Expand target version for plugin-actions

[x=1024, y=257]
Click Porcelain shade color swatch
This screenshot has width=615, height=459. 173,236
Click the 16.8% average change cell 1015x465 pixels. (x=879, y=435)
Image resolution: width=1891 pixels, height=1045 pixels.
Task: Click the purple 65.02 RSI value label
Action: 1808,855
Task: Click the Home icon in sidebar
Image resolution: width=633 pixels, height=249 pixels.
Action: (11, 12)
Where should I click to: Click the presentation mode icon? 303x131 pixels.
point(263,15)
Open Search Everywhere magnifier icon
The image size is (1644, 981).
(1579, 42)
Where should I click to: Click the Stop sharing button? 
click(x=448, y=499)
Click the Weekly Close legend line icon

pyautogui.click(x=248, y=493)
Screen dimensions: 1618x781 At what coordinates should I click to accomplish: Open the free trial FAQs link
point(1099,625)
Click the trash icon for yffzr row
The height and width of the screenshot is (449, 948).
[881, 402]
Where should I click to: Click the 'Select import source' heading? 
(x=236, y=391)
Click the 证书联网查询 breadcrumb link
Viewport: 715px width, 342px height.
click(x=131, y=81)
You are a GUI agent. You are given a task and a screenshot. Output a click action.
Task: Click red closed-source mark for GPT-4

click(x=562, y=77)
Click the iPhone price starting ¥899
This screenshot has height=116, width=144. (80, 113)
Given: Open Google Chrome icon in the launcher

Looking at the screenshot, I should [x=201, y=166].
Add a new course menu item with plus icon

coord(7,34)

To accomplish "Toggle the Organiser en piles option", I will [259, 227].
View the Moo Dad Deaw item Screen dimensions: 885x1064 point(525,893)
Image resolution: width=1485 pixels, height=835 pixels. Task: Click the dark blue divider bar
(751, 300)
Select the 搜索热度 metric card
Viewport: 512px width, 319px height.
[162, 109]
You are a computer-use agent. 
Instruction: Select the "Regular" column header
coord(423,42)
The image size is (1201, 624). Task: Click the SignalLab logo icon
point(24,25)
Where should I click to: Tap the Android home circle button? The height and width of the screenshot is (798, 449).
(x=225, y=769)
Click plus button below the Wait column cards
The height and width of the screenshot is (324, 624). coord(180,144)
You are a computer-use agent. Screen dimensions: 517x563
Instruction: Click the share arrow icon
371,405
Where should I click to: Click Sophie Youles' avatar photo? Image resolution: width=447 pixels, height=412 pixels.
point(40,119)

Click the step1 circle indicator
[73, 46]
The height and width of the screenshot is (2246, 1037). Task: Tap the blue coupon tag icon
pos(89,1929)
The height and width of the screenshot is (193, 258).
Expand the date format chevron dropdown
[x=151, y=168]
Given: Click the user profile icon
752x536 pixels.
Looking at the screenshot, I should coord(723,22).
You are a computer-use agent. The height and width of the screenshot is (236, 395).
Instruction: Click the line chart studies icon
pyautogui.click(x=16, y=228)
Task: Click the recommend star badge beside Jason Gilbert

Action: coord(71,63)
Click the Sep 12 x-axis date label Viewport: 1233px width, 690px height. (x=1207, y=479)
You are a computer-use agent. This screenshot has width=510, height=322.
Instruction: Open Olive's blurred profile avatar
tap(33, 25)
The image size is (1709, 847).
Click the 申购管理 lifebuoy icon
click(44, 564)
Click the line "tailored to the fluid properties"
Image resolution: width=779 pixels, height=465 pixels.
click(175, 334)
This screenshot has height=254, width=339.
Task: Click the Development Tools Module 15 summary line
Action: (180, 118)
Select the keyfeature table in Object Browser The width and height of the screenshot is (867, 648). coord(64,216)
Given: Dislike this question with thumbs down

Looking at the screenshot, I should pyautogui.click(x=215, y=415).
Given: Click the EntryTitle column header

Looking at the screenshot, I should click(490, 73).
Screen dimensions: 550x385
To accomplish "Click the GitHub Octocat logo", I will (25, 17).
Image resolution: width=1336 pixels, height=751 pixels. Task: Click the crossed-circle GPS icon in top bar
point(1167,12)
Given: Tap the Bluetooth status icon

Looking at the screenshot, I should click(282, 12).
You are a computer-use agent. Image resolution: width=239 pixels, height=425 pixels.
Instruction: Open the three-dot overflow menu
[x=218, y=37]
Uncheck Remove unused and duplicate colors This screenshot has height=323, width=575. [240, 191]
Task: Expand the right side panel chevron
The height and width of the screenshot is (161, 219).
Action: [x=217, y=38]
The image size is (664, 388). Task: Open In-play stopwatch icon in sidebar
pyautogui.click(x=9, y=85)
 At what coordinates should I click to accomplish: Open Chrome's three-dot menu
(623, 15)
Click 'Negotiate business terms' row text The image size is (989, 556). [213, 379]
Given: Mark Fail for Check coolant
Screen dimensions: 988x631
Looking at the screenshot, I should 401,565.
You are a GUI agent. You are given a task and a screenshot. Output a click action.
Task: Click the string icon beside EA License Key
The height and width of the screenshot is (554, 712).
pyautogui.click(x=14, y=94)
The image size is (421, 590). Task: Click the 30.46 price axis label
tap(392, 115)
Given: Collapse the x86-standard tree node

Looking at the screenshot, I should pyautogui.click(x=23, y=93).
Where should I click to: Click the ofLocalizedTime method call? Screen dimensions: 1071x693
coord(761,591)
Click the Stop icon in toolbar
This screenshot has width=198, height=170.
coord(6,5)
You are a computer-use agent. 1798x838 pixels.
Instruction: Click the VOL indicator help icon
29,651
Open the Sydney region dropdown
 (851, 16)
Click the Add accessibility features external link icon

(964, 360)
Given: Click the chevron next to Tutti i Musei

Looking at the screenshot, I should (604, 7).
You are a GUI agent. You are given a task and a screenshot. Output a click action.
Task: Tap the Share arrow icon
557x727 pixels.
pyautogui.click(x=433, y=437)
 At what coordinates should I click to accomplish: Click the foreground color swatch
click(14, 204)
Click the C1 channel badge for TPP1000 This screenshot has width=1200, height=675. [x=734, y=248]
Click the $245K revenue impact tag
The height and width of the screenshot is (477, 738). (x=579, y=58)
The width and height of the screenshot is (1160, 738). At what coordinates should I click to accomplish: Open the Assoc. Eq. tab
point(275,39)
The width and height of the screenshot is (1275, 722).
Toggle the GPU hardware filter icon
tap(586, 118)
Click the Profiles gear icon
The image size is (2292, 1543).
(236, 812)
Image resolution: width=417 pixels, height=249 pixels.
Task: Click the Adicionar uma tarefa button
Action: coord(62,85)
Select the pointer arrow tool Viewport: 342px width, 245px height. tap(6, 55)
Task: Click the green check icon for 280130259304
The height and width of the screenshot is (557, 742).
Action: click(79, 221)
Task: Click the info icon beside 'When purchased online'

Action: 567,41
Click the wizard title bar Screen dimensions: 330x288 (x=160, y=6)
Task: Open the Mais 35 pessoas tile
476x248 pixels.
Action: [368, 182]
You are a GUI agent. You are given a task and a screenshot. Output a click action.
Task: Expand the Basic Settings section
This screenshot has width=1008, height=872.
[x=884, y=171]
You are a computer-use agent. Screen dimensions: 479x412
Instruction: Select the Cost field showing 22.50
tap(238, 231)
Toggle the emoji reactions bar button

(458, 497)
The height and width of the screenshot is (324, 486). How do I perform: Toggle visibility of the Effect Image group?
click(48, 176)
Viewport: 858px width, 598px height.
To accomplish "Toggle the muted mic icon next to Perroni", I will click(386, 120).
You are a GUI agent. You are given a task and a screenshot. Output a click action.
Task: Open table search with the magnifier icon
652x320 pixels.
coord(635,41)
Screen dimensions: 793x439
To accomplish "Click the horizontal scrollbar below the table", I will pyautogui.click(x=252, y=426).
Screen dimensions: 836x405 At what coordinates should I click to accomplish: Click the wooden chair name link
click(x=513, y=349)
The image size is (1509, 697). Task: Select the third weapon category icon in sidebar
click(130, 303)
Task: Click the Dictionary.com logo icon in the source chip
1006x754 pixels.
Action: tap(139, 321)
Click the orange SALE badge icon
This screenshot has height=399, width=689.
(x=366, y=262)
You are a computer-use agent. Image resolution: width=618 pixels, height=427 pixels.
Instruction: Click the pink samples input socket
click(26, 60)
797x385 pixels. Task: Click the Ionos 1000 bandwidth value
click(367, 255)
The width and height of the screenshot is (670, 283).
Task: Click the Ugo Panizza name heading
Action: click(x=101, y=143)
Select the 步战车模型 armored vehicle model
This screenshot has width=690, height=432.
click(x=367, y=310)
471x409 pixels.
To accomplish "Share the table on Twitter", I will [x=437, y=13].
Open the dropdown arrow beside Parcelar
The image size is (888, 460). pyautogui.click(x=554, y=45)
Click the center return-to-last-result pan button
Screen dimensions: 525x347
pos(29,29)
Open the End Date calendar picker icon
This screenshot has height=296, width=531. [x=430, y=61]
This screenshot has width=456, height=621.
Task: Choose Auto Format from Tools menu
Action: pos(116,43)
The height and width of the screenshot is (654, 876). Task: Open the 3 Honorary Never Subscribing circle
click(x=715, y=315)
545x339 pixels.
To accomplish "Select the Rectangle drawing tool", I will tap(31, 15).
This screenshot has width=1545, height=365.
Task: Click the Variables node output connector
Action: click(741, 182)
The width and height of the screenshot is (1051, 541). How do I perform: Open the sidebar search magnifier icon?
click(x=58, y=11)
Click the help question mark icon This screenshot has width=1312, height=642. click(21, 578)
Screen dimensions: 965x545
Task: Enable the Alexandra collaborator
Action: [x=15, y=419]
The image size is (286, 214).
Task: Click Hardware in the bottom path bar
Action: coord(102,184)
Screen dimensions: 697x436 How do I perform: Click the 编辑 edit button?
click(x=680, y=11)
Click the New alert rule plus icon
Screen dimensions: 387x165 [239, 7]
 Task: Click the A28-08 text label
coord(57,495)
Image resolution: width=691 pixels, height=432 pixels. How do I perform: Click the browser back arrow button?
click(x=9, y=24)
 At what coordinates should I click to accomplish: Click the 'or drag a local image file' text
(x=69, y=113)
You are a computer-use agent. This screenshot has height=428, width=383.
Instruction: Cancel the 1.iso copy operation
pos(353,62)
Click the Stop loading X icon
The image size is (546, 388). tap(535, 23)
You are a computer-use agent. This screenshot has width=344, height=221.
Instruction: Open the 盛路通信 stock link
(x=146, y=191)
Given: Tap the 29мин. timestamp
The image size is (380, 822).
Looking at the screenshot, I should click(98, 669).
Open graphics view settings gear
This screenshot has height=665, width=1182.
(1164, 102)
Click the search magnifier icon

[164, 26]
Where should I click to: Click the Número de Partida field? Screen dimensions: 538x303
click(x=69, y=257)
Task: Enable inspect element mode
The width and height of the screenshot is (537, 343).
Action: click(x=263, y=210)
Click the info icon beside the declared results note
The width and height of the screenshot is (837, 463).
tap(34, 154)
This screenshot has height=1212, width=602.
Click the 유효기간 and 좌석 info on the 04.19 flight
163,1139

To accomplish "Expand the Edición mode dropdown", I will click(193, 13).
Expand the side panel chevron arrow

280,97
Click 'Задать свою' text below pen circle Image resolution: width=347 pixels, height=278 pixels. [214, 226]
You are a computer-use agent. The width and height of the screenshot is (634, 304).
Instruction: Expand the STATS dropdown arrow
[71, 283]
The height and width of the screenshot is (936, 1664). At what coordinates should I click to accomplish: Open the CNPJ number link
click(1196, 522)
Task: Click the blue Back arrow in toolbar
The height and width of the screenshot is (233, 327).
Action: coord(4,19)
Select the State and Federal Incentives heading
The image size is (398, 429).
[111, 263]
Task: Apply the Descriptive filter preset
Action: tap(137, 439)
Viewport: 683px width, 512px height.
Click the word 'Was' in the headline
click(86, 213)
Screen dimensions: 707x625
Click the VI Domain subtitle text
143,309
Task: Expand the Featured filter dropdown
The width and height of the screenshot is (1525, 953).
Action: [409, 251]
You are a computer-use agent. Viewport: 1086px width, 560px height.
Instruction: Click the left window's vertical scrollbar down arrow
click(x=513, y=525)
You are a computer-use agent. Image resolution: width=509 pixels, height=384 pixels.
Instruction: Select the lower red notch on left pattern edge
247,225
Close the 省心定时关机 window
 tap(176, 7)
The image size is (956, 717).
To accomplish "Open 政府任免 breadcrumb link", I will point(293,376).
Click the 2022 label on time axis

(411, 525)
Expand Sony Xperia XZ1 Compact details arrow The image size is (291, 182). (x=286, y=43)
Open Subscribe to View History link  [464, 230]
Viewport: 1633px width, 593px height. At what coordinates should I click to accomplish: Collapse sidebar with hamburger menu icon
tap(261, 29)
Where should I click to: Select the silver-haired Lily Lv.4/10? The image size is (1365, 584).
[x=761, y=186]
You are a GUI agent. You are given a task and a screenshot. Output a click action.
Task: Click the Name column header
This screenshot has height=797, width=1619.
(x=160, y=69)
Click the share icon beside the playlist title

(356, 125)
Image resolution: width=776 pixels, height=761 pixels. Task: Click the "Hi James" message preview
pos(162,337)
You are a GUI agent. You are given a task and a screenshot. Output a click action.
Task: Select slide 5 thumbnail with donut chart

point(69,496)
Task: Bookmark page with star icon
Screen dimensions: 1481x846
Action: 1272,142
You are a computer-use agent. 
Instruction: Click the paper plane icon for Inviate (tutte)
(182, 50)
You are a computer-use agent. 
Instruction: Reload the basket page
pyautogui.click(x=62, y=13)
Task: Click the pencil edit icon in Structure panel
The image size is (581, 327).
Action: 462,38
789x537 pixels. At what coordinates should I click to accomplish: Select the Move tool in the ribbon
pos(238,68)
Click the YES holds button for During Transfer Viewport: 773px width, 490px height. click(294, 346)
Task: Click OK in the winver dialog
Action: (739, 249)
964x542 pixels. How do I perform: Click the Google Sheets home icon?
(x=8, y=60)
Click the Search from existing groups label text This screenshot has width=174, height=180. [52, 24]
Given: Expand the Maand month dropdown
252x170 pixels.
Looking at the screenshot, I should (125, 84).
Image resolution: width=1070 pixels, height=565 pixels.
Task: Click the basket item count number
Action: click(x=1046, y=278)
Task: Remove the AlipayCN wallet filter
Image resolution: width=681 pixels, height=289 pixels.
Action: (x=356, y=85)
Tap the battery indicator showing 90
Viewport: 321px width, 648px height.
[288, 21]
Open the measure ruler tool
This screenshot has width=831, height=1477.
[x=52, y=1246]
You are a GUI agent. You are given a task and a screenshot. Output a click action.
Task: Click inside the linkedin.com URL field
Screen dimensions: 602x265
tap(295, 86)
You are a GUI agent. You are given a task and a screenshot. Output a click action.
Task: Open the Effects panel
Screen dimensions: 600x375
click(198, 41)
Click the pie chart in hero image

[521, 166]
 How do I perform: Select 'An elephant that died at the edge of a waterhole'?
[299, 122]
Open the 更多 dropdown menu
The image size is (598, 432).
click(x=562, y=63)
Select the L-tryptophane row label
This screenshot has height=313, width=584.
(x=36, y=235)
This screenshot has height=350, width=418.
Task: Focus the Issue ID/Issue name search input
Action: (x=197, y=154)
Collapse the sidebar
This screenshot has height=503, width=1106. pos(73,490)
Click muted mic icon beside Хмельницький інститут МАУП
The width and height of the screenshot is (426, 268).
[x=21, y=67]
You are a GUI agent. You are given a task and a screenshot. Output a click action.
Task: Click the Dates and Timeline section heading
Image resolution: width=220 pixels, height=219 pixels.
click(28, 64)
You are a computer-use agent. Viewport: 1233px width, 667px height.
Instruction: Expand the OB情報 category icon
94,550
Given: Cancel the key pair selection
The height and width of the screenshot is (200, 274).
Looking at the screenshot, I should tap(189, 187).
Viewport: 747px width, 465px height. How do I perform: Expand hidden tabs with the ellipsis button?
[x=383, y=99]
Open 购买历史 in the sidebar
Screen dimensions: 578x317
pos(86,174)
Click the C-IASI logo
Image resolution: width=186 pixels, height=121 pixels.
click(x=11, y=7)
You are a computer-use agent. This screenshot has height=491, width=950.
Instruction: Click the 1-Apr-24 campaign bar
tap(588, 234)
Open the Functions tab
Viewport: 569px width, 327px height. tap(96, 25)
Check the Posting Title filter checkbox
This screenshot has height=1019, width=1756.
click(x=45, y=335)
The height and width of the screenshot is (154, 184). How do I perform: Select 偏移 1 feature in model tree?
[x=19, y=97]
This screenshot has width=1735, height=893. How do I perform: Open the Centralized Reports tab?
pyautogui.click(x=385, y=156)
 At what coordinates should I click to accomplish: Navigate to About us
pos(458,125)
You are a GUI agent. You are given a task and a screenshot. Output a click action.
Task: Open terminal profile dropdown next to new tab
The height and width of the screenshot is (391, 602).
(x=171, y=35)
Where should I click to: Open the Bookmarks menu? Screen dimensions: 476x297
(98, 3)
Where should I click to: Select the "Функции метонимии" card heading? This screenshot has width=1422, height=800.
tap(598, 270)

** PROBLEM TO WORK ON **
Echo the items above word for word, starting with the line that contains "Given: Dislike this question with thumbs down" and going on through the line that contains "point(1167,12)".

** RESPONSE TO THE EXERCISE **
Given: Dislike this question with thumbs down

Looking at the screenshot, I should pyautogui.click(x=215, y=415).
Given: Click the EntryTitle column header

Looking at the screenshot, I should click(490, 73).
Screen dimensions: 550x385
To accomplish "Click the GitHub Octocat logo", I will (25, 17).
Image resolution: width=1336 pixels, height=751 pixels. Task: Click the crossed-circle GPS icon in top bar
point(1167,12)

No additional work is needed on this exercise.